By Fernando Cabrera Diaz
6 August 2008

A  July 16-17 meeting of the Bolivarian Alternative for the Americas (comprised of Bolivia, Cuba, Dominica, Nicaragua, and Venezuela)* ended without public mention of the International Centre for Settlement of Investment Disputes (ICSID), the World Bank agency that administers investor-state arbitrations. Nonetheless, the bloc’s push for a regional alternative to the Centre initiated at last year’s forum is gaining some momentum.

The Energy Council for South America ― represented by energy ministers from all 11 South American sovereign nations ― met for the first time in May to discuss a regional Energy Security Treaty. At the conclusion of that meeting, the Venezuelan energy minister, Rafael Ramírez, announced that the Council had approved working groups whose task is to design a legal mechanism to settle investor-state disputes related to the energy sector.

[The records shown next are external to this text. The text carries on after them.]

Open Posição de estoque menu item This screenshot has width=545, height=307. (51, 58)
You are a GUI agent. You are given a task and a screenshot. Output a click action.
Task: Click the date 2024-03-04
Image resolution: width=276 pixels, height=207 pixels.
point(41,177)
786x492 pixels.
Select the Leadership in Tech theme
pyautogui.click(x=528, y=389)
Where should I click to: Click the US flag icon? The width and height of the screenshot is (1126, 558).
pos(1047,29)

These rules would eventually replace those of ICSID as the preferred means to settle disputes between foreign energy companies and governments of Latin America, said Mr. Ramírez. The Energy Council has given itself six months to finalize the Energy Security Treaty.

During last year’s 5th annual ALBA Congress, President Evo Morales famously announced that ALBA members had agreed as a group to withdraw from the ICSID Convention.

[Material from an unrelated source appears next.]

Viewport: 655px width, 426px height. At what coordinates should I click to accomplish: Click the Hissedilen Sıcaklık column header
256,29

While Bolivia followed through on its promise, informing ICSID of its withdrawal from the Convention by letter dated May 1, 2007, other ALBA members have not followed suit. Nicaragua and Venezuela remain ICSID members, while Cuba and Dominica were never signatories to the Treaty.

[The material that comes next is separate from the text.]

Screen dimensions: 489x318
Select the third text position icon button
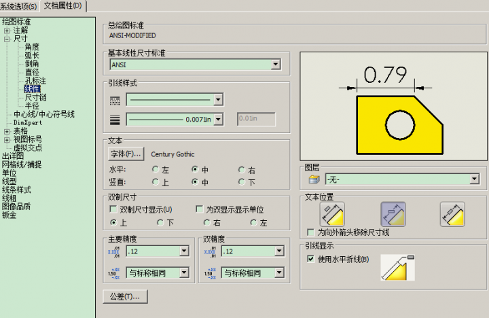coord(452,214)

Nicaragua, which has only faced one case at ICSID, has given mixed signals as to whether it intends to withdraw from the Centre. On April 14, the Managua-based newspaper La Prensa reported Attorney General Hernán Estrada as saying that Nicaragua was looking closely at Bolivia’s experience, before determining its next step.

Nicaragua has for a year now stopped referring to ICSID in its investment treaties, opting instead for the Paris-based International Court of Arbitration, added Mr. Estrada.

However, in a rare move, Nicaragua lodged an ICSID case in June against the Spanish hotel group Barceló. Nicaragua is seeking US$ 30 million, which it claims to be owed from a disputed 1993 resort property sale to Barceló. Only two other cases have been registered by a government against a foreign investor at ICSID, according to ICSID records:  a 1975 dispute over the construction of a maternity ward filed by Gabon against Société Serete S.A., and a pending dispute over a coal mining contract between the Government of the Indonesian Province of East Kalimantan and PT Kaltim Prima Coal.

Venezuela is also sending mixed signals. On February 13, the country’s National Assembly passed a resolution approving Venezuela’s withdrawal from ICSID, but the very next week Venezuela asked ExxonMobil to drop judicial proceedings at London and Paris arbitration courts, and instead return to ICSID to resolve their ongoing dispute over the nationalization of oil fields in the Orinoco.

*Honduras president Manuel Zelaya announced on July 30 that his country will shortly be joining ALBA.